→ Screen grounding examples
═══

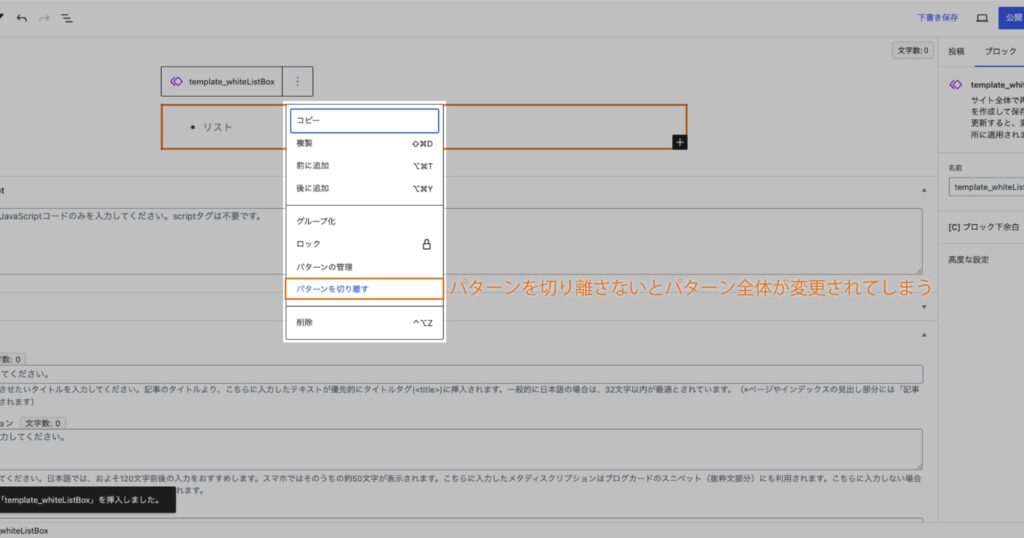Screen dimensions: 1024x538
Task: Open the document overview list view
Action: pos(66,18)
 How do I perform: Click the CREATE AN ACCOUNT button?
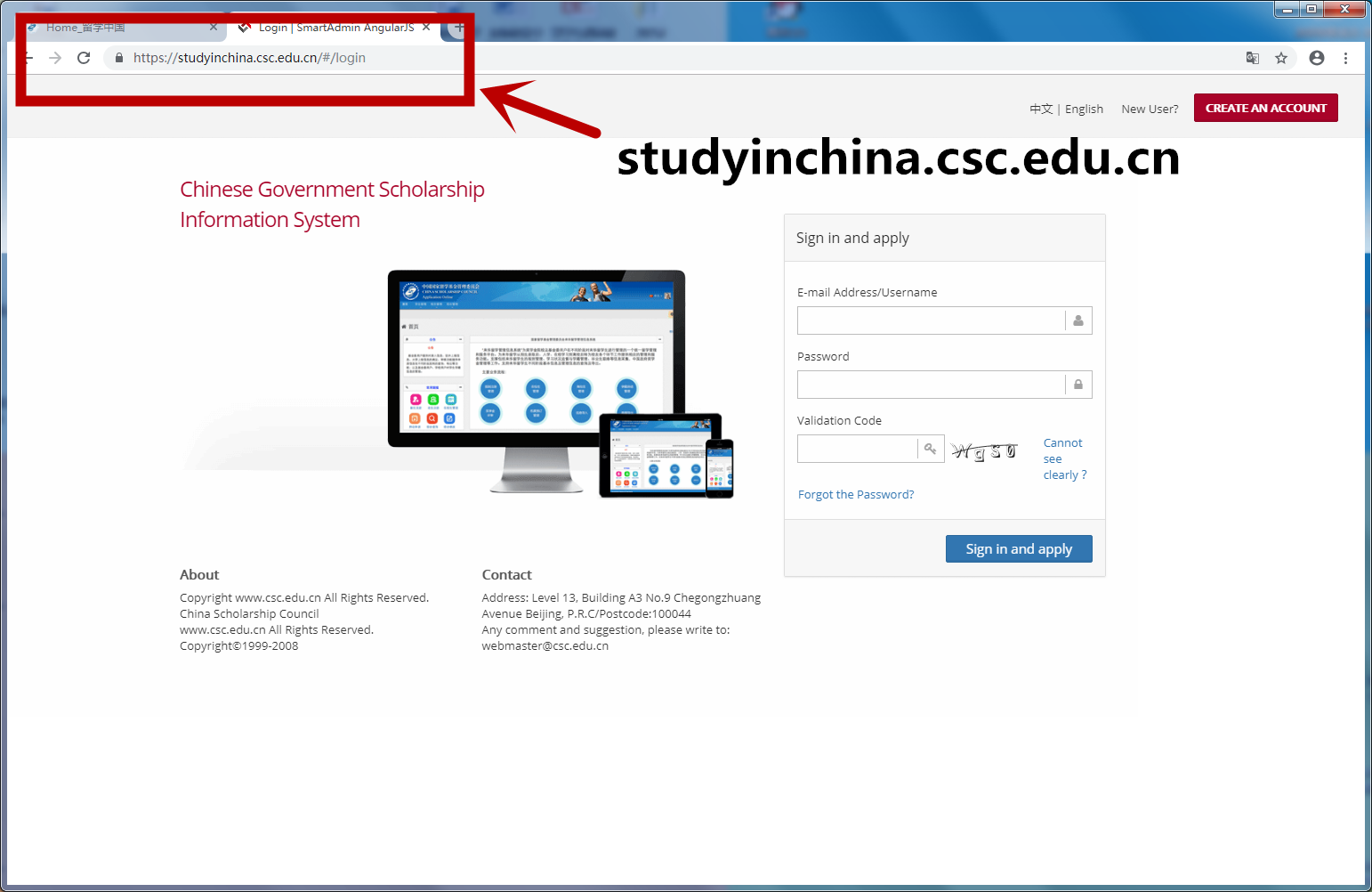pos(1265,108)
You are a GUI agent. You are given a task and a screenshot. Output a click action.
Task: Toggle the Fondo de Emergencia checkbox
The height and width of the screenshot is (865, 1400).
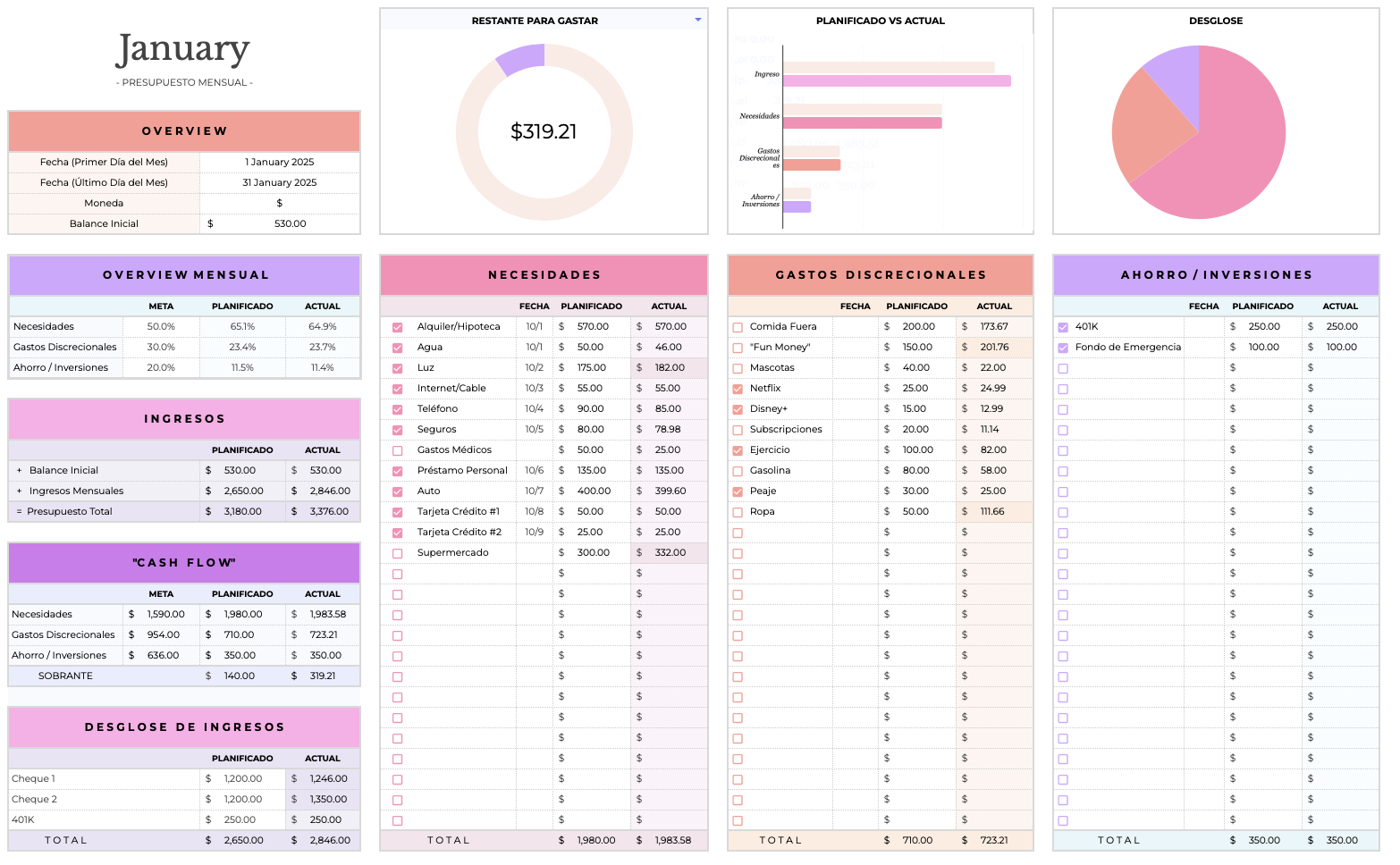[1063, 348]
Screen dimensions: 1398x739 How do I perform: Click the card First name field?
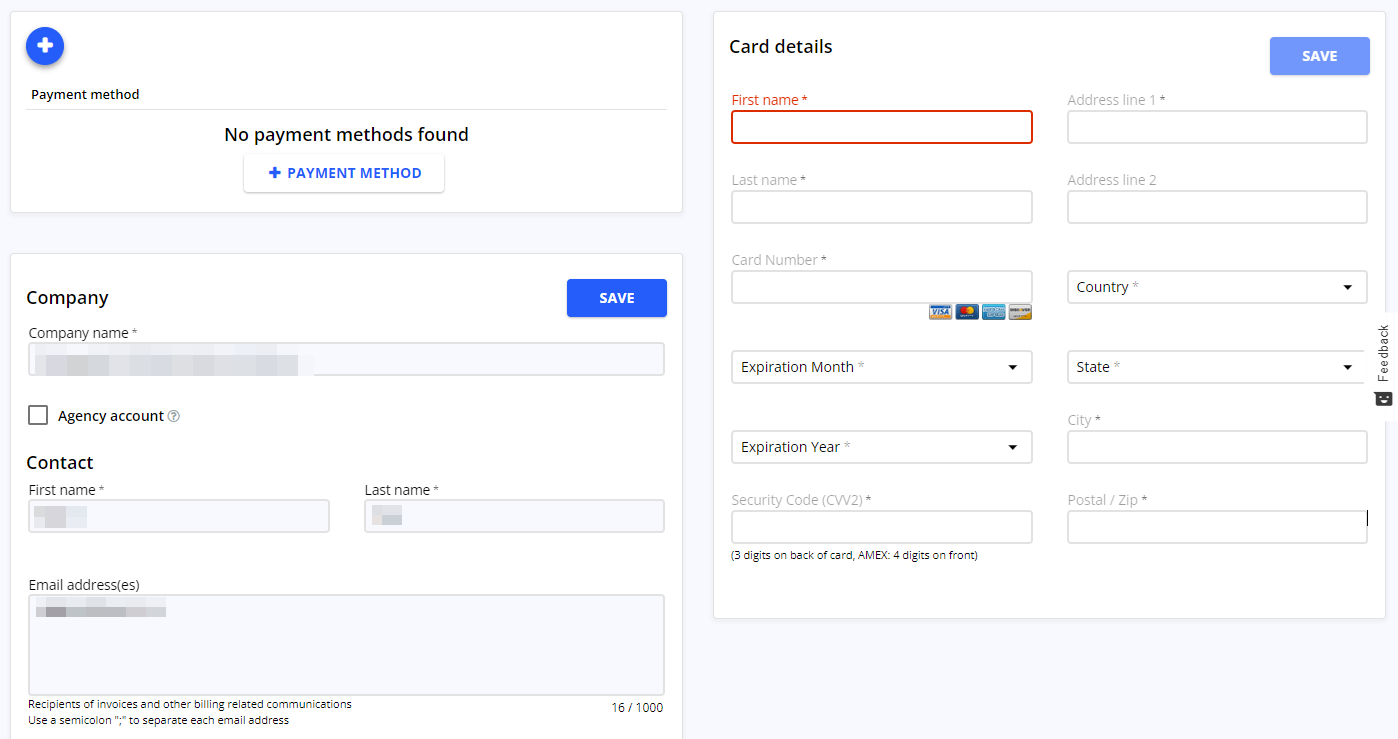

═══

Show every line of the listing above that contains the word "perform", copying each such line in full.

→ Written solution
 How do I perform: Click the CREATE AN ACCOUNT button?
Screen dimensions: 1398x739 How do I perform: Click the card First name field?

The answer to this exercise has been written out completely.